(Stored items)
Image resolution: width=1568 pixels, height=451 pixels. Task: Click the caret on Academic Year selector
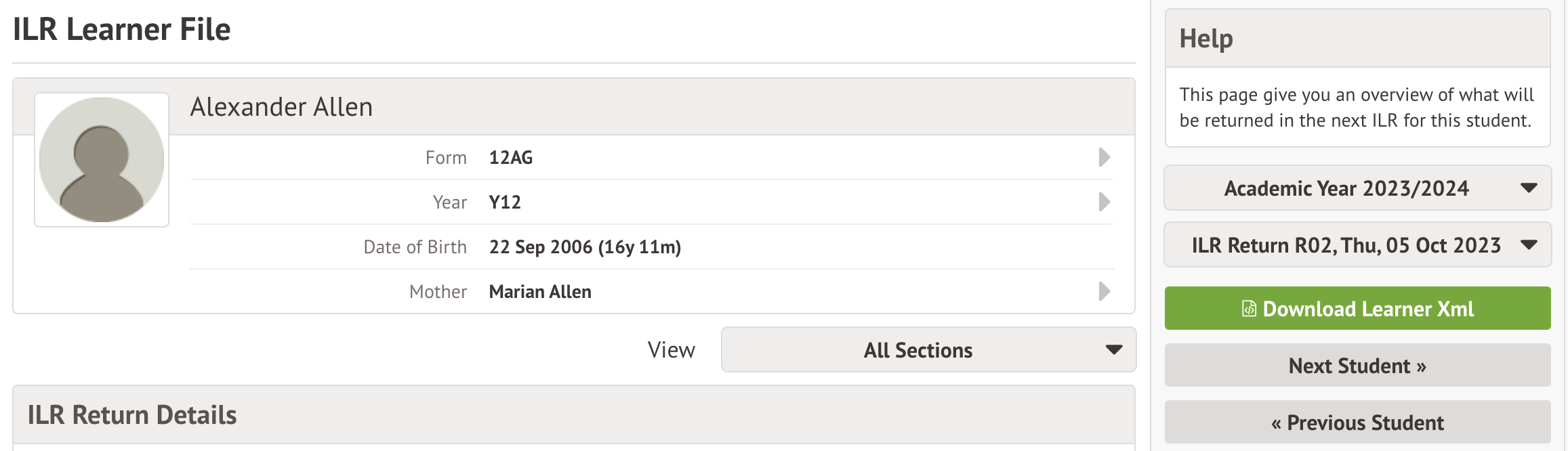click(1529, 188)
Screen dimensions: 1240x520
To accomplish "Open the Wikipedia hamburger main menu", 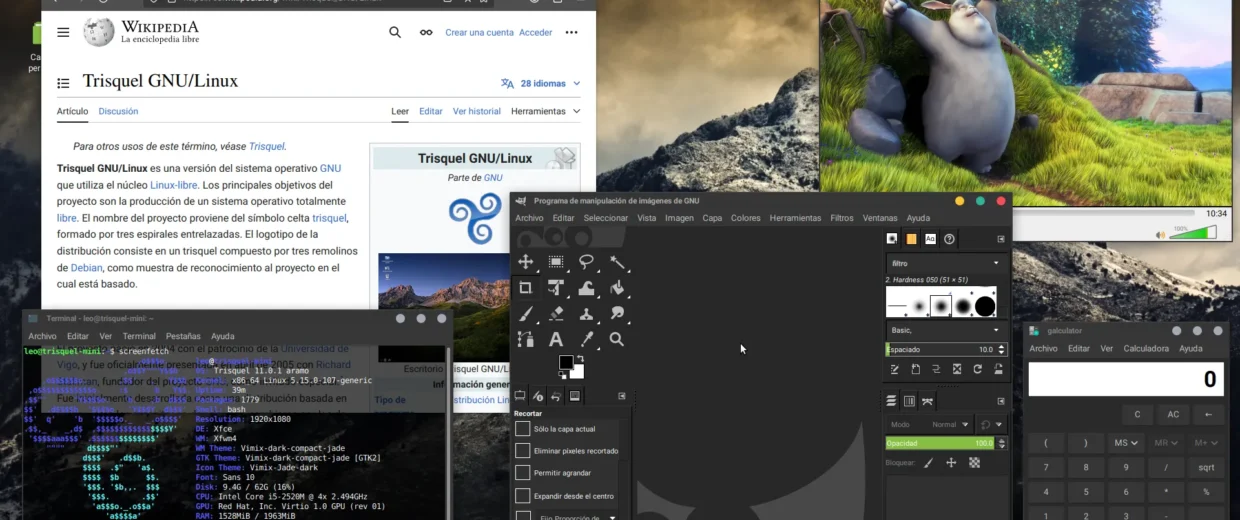I will tap(63, 32).
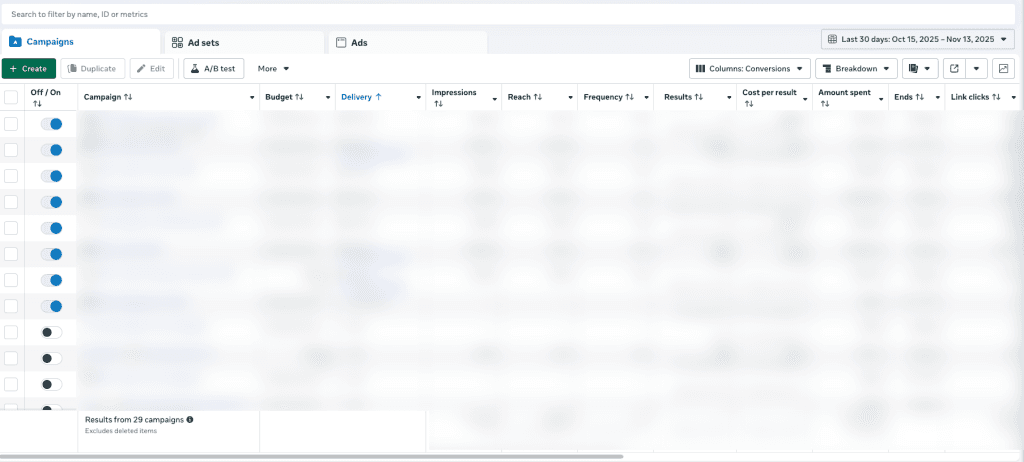The image size is (1024, 462).
Task: Expand the Breakdown dropdown
Action: 856,69
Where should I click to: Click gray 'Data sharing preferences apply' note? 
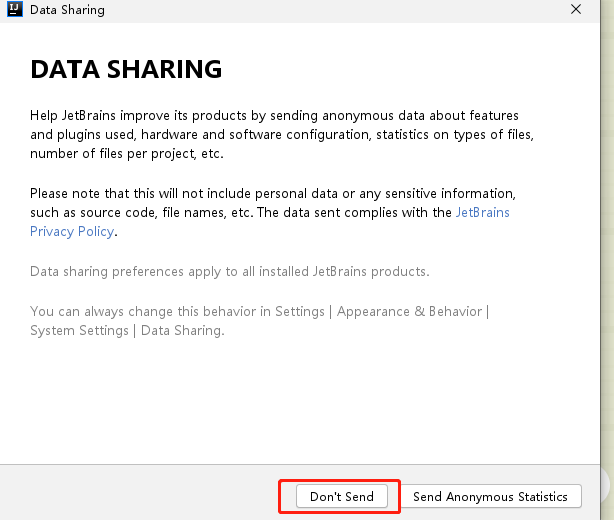[230, 271]
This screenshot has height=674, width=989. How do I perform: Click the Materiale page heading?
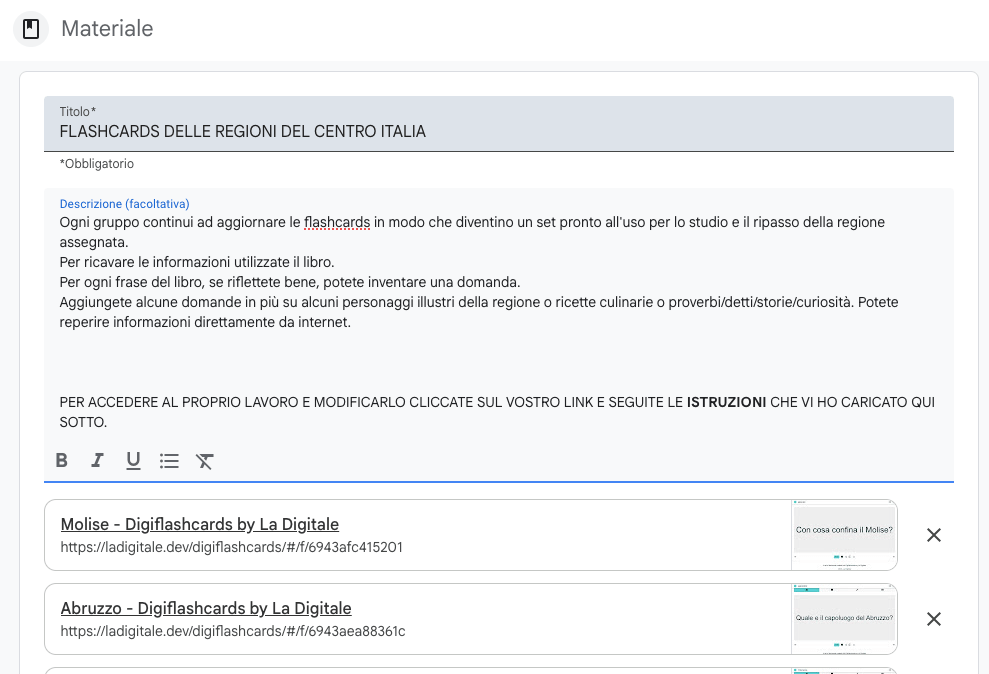pyautogui.click(x=107, y=29)
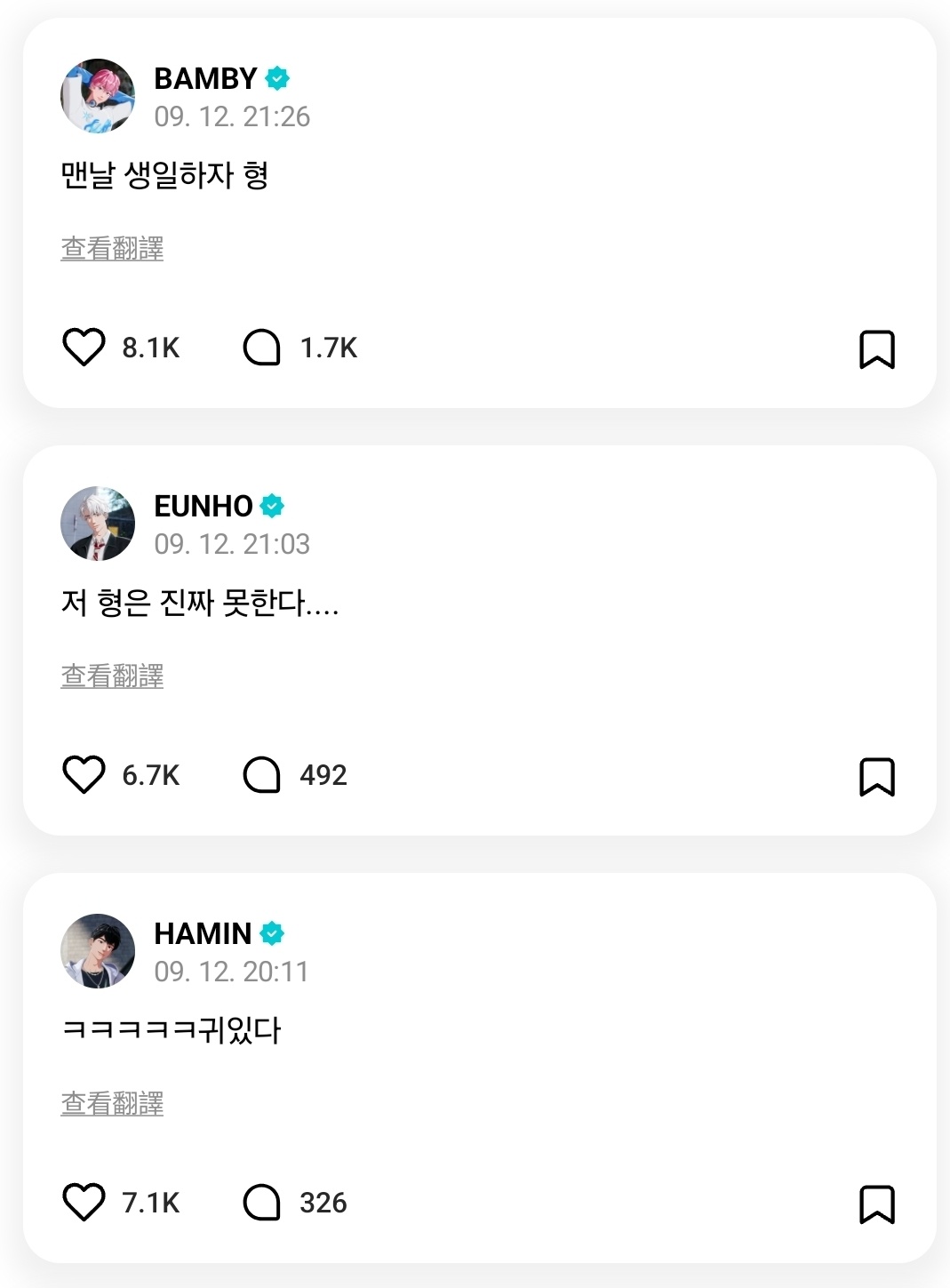Viewport: 950px width, 1288px height.
Task: Open HAMIN's profile picture
Action: point(98,951)
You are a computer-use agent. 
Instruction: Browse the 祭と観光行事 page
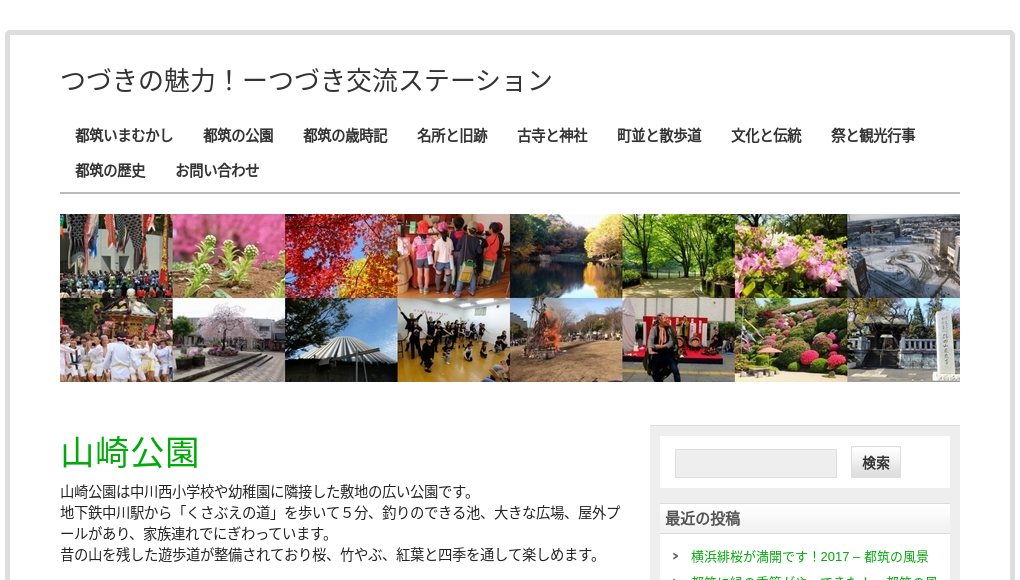coord(873,136)
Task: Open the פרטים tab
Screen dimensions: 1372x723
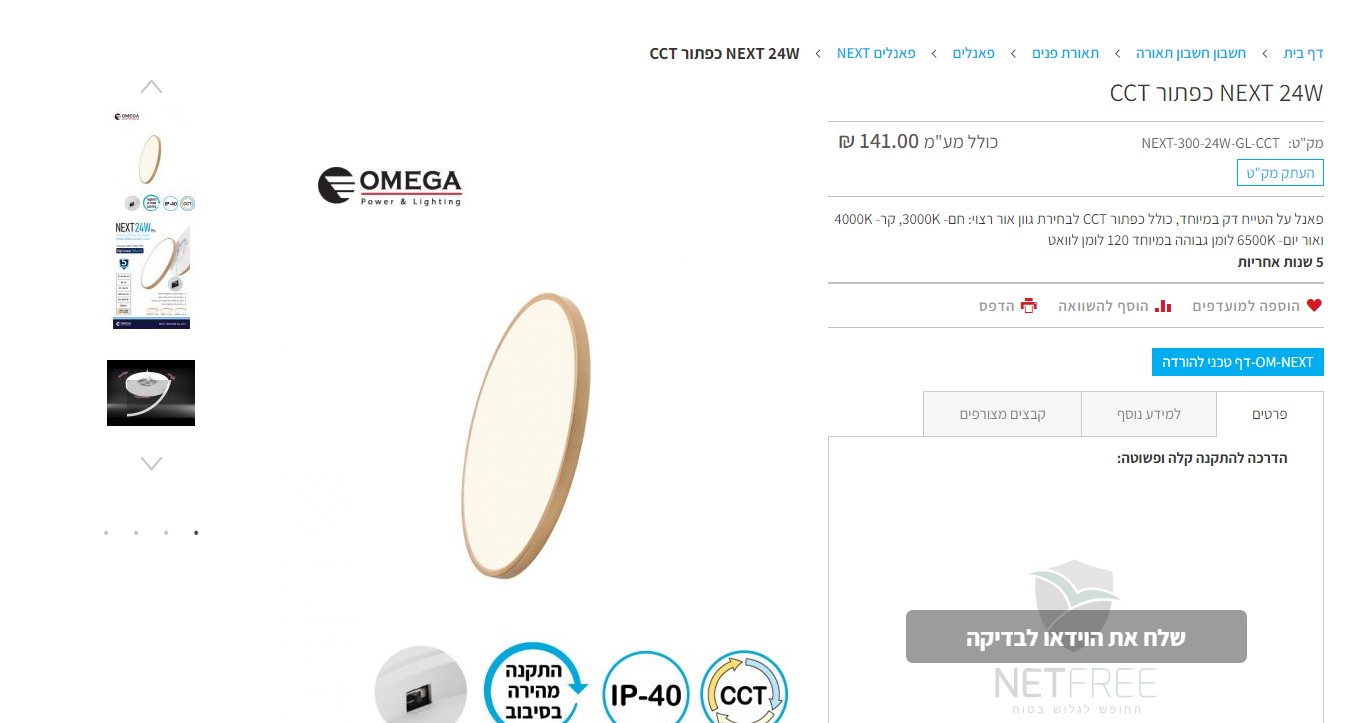Action: [x=1270, y=414]
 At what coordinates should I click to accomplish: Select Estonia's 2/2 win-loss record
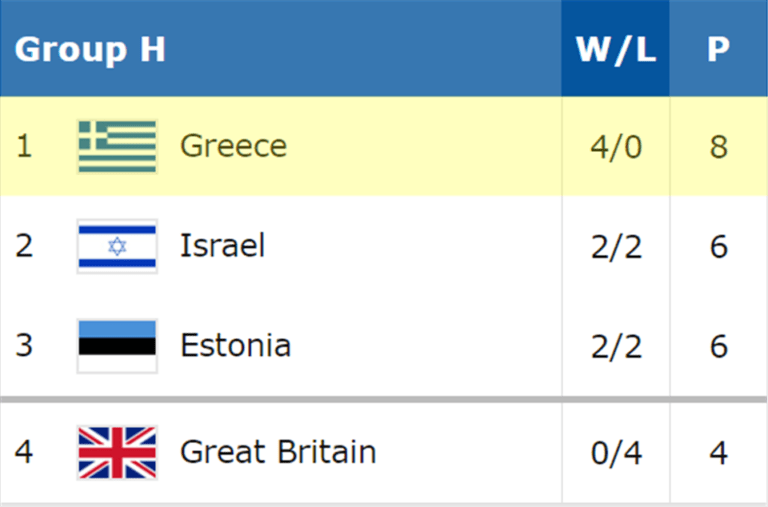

■ REQUIREMENT:
Could you write out, word for word, the lines from the one containing "Task: Open the פרטים tab" through the last line of the records, leaving out the pictures?

■ ANSWER:
Task: Open the פרטים tab
Screen dimensions: 1372x723
Action: [x=1270, y=414]
 At what coordinates should I click to accomplish: Select Estonia's 2/2 win-loss record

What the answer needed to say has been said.